To the Editor,
Plastic bronchitis (PB) is a rare presentation wherein thick casts line the airways, leading to respiratory symptoms ranging from cough or wheeze to acute respiratory failure.1 Classification of casts has evolved from inflammatory vs noninflammatory to classification by a combination of etiology and histology.2 Histologic differences are associated with different underlying diseases. Acellular fibrinous or mucinous casts are typically seen in children with congenital heart disease, whereas casts from children with asthma or atopy often contain eosinophils and Charcot-Leyden crystals.1 These patterns suggest differing mechanisms of cast formation.
Many children without significant cardiac history who present acutely with plastic bronchitis do not have recurrence of cast formation. In a retrospective case series that included 9 such children with a follow up period, seven children did not have recurrence.1 Many cases of PB have occurred in influenza2 or adenovirus3 infections, but PB has been reported only twice in patients with human bocavirus (HBoV).2,4 Here we present a severe case of PB secondary to HBoV in a previously healthy child with no asthma history, requiring extracorporeal membrane oxygenation (ECMO) and bronchoscopic cast removal. Per institutional guidelines, it was exempt from Institutional Review Board approval.
CASE:
A 3-year-old previously healthy male presented with respiratory distress following three days of cough and rhinorrhea, and one day of fever. He was hypoxemic with diffuse wheezing and the initial chest radiograph was consistent with a viral process, without focal opacity. Despite treatment with albuterol, methylprednisolone, magnesium, terbutaline, and non-invasive positive pressure ventilation, the patient decompensated, requiring intubation. Following intubation, he had further desaturations with repeat chest radiograph revealing complete opacification of the left lung (Fig. 1A). Despite maximal ventilator support, he had worsening respiratory and metabolic acidosis. He ultimately required veno-venous (VV) ECMO within hours of arrival. A bedside bronchoscopy demonstrated bronchial casts completely obstructing the right upper lobe, and a large obstruction extending from the left main bronchus into the upper and lower bronchi. A combination of suction, saline lavage, and an endovascular snare inserted via the bronchoscope channel achieved cast removal, including one large cast from the left bronchial tree (Fig. 2). Repeat chest radiograph showed improved aeration of the left lung (Fig. 1B). Histopathology revealed a proteinaceous background with extensive inflammatory infiltrate, including numerous eosinophils, without the presence of Charcot-Leyden crystals. Metagenomic next-generation sequencing identified human bocavirus-1 (HBoV1), without the detection of bacteria, fungi, or parasites. Magnetic resonance imaging (MRI) with lymphatic mapping did not demonstrate anatomic abnormalities. The patient was ultimately decannulated from ECMO, extubated and discharged to inpatient rehabilitation after 2 weeks of hospitalization, without recurrence of casts.
Figure 1A and 1B.
(A) Chest radiograph prior to bronchoscopy, and (B) approximately 1 hour after bronchoscopy.
Figure 2.
Bronchial cast removed from the left mainstem bronchus
DISCUSSION:
Plastic bronchitis is a rare pulmonary condition that has been associated with asthma, atopy, sickle cell anemia, cystic fibrosis and viral respiratory infections.1–4 In rare cases, PB develops in children with no underlying disease.1 Due to the heterogeneity of associated conditions understanding of pathophysiology remains challenging.

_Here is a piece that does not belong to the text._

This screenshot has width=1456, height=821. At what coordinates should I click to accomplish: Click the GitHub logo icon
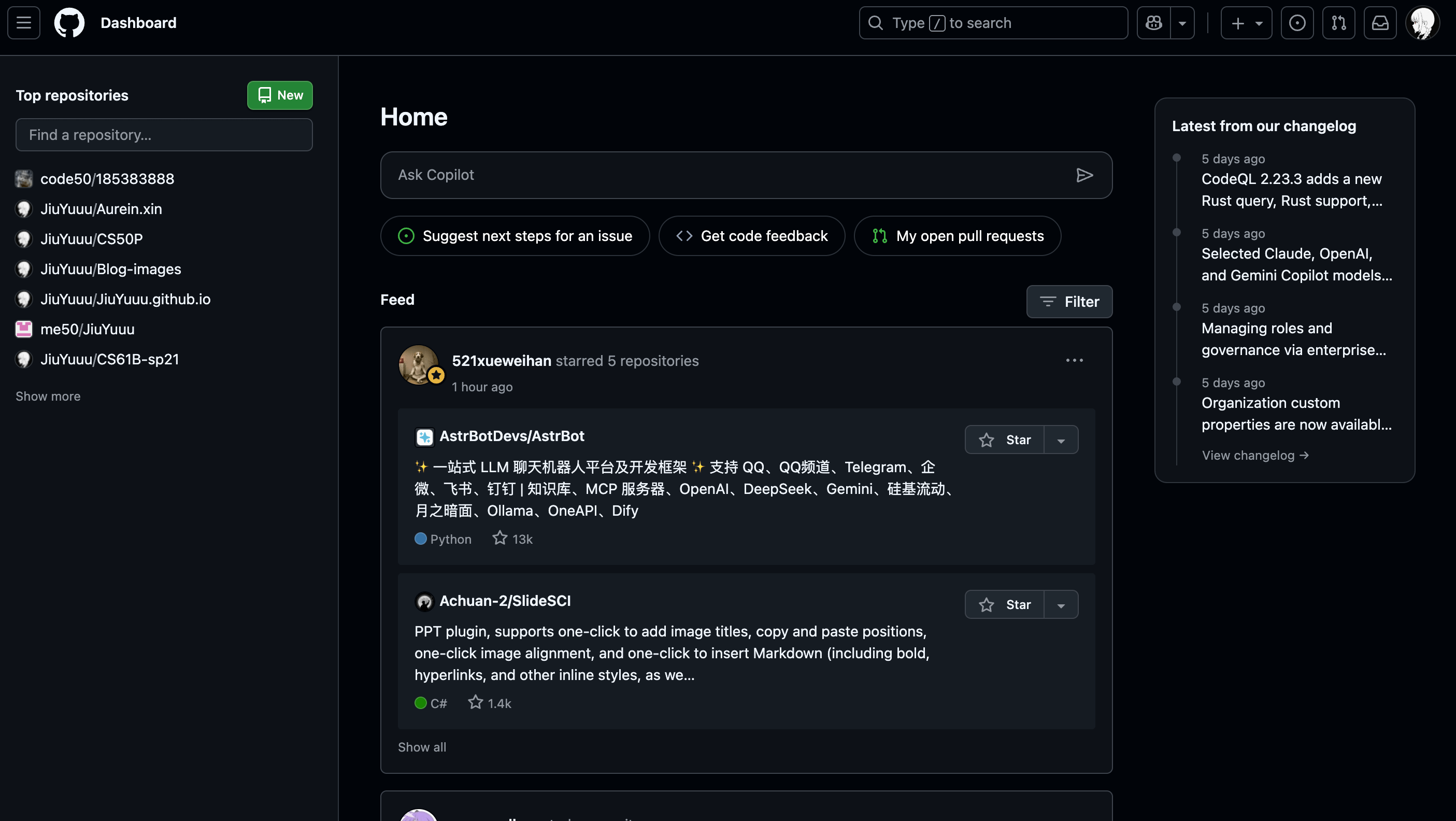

Here, we present a case of a child with no significant previous medical history who developed severe acute respiratory failure due to PB, requiring ECMO support within hours of presentation. Classification schemes have attempted to categorize PB as inflammatory or acellular/lymphatic.2 However, in this case, cast histopathology included features of each. Standard viral evaluation was negative, but further viral testing identified HBoV1 as the likely etiologic agent. Of note, the patient’s older brother developed similar viral respiratory symptoms at the same time and required only supportive care at home. Thus, it is likely that predisposing factors existed leading to development of PB in this patient.
With no history of asthma or other chronic illness to suggest the patient was at higher risk for PB, there was question of underlying lymphatic abnormalities or pulmonary lymphatic perfusion syndrome.5 This syndrome, commonly seen in people who have undergone Glenn or Fontan procedures, results in engorgement of the pulmonary lymphatics and subsequent leakage into the airways and formation of casts.5 MRI evaluation of our patient, performed after the acute phase of illness, revealed small bilateral pleural effusions without abnormal lymphatic anatomy or flow.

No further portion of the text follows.